I don’t get it. What do they want? Who can I talk to who can take care of all this for me? I need to appoint someone to handle this. A new “World Peace Czar”. Or maybe it’s “Tsar”, don’t remember. But I have people and they aren’t doing it, they ain’t getting the job done. No, they ain’t, they aren’t. And it’s hurting me.
I have tried and tried. I have been generous, I have been good to them and even tried to be more like them in what I said and the things I decided to do or have done and they just keep coming. Things don’t seem to be settling down and they said it would be different. Did they lie to me?

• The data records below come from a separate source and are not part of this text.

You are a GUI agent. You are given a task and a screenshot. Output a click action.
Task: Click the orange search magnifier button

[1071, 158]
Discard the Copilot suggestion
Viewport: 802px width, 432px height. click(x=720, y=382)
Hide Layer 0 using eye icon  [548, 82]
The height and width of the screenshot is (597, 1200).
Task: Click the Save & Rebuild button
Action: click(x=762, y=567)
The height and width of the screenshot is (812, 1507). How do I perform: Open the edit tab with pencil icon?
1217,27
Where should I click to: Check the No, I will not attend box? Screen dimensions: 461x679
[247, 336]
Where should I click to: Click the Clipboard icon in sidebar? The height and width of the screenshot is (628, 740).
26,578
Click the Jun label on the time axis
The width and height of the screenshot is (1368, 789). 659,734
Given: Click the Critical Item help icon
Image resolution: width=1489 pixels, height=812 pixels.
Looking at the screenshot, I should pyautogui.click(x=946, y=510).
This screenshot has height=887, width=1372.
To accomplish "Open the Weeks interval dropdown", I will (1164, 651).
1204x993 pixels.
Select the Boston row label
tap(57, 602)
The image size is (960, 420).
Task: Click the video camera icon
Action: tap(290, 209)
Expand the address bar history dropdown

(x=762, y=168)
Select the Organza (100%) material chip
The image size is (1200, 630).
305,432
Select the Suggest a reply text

I suppose I could try a different approach but what? I don’t want to do what them others suggest since it wouldn’t be good for the Party and it would cause problems in November. Like I care about that shit anyhow. Forget the damn October Revolution, we can’t afford a November one. I guess. They tell me that. Shit man! Why do they keep this up? I’ve stepped over the line that I drew; I extended my hand; I kept bringing down things here so that they would get it and stay over there. But they ain’t, man, they ain’t! They just keep comin’, just like those damn zombies on that TV show. We throw them bodies and they just want more. Shit man! I thought all this would make them want to join me, want to listen to me, want to like me. Be like me. Think like me. Love me. Worship me.
I know some folks are mad because Americans are dying. I can’t help it they’re dying! As if any of that’s my damn fault. Shit! Why do they have to die on me?
I tell them I just want to be left alone to do the things I need to do to get things right here- like I always planned but never bothered to mention. Ha! That comedian guy on TV was sure as shit right on- Americans are stupid! Hee-hee. But wait, no, no time for funny stuff now. I got this world thing to deal with; I got these people outside of this country who won’t get in line and do it the way I want it done. I have to find out who is responsible for not getting those assholes in line. Why? How? Who!? Shit!! I have a plan and they need to get in with it but I need to know who dropped the frickin’ ball on this one. Who the hell did this to me?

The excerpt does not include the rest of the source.